From these same medieval records, we know that on a Christmas Eve of a certain year, Francesco had the idea to celebrate the midnight mass with a live representation of the Nativity of Christ. Out of this initial inspiration a tradition grew up, year after year, which eventually spread through the whole Church, changing to fit various cultures. Surprisingly, many groups of Christians that reject the traditions of Catholicism are avid promoters of the nativity scene, some of them using it to dislodge other traditions which they see as pagan superstition: they set out crèches instead of jack-o-lanterns at Halloween! But enough of this nonsense. For the disciple, Jesus is ‘a light that darkness cannot overpower.’
Thinking back to the stories about Francis and Clare, and of all the saints, as a new Christian my feeling for them was one of awe, and I held them in great reverence, as did my relatives and most other people around me. My faith was a religious faith, a kind of children’s version of Christianity, and imagination supplied what was lacking in personal experience. People can go through their entire lives never moving beyond this simple faith, and who’s to say it’s wrong? But for me, that was not enough, though at the time I little knew how insufficient it really was. Growing up in Christ opens your eyes to see the saints in a new way. It doesn’t diminish their stature. It magnifies it, because they cease being images; they come alive.
And coming alive, they invite you into their company, where no one is even thinking of being religious or of becoming saints. Why not? Because where they are is Paradise. There is no need of religion there, because men see God and speak with Him face to face. Why is where they are Paradise? Because they are in Christ, and they know it, and He is Paradise, and that is all that they know. When you follow them as they follow Him, very soon that is all that you know too. Nothing that you ever did before as a religious Christian goes away or is abandoned. You just grow up. Grow up into the stature of Christ. Francesco’s stigmata don’t cease being wonderful; they are just no longer a source of wonder: only Christ is.
Christ says, ‘Behold, I make all things new.’ This is not mere rhetoric or a pious promissory redeemable in heavenly assets. Life in Christ never can be because it never was or will be ‘pie in the sky,’ but it is always here, always today, always yes, because of His word, ‘Behold, I am with you till the end of the age.’ If we cannot wrap our minds around concepts like the Holy Trinity, we can at least experience the effects it has on us. I must say ‘it’ because no human language contains the fourth person pronoun comprised of the other three, which is singular and plural, masculine and feminine in the same iteration. ‘All who have been baptised into Christ have put on Christ.’ Incomparable to each other or to anyone, they are ‘saints.’
We are entering into the time beyond times, the great kairós of the Father, Son and Holy Spirit. Why let ourselves look on uncomprehending? Why not enter into the Nativity of the Son and Word of God, as Francesco of Assisi shows us? The pre-eternal Divine Nature reveals Himself as a new born child, and we can migrate with the magi following the star that stops and shines above where the Child lies.
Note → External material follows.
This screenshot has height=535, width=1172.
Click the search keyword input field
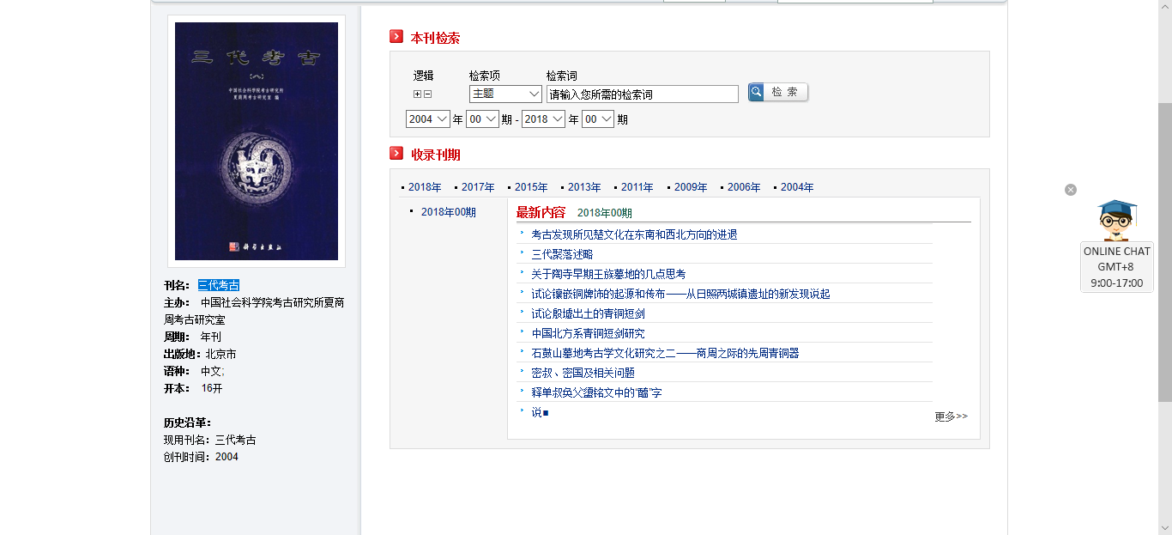[642, 94]

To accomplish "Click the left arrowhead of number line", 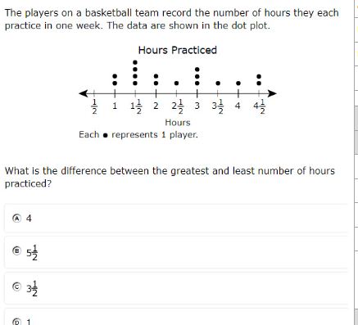I will point(83,93).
We have not and never come too late. The star still shines. The Child still is born, and He lives, and His birth of a virgin womb renews, recreates all human nature, and soon, even the whole material universe. ‘The ox and the ass know their Master’s crib.’ What about us? What about you? Christ is born! Let us glorify!
Χριστός Γεννάται, Δοξάσατε!
When you talk about St. Francis of Assisi, there is a special warmth and clarity that come through your words. Added to that, your knowledge of history and theology make this a very nice essay. Thank you for caring: about the Infant Jesus and about all of us who want to migrate with the Magi and look at that star.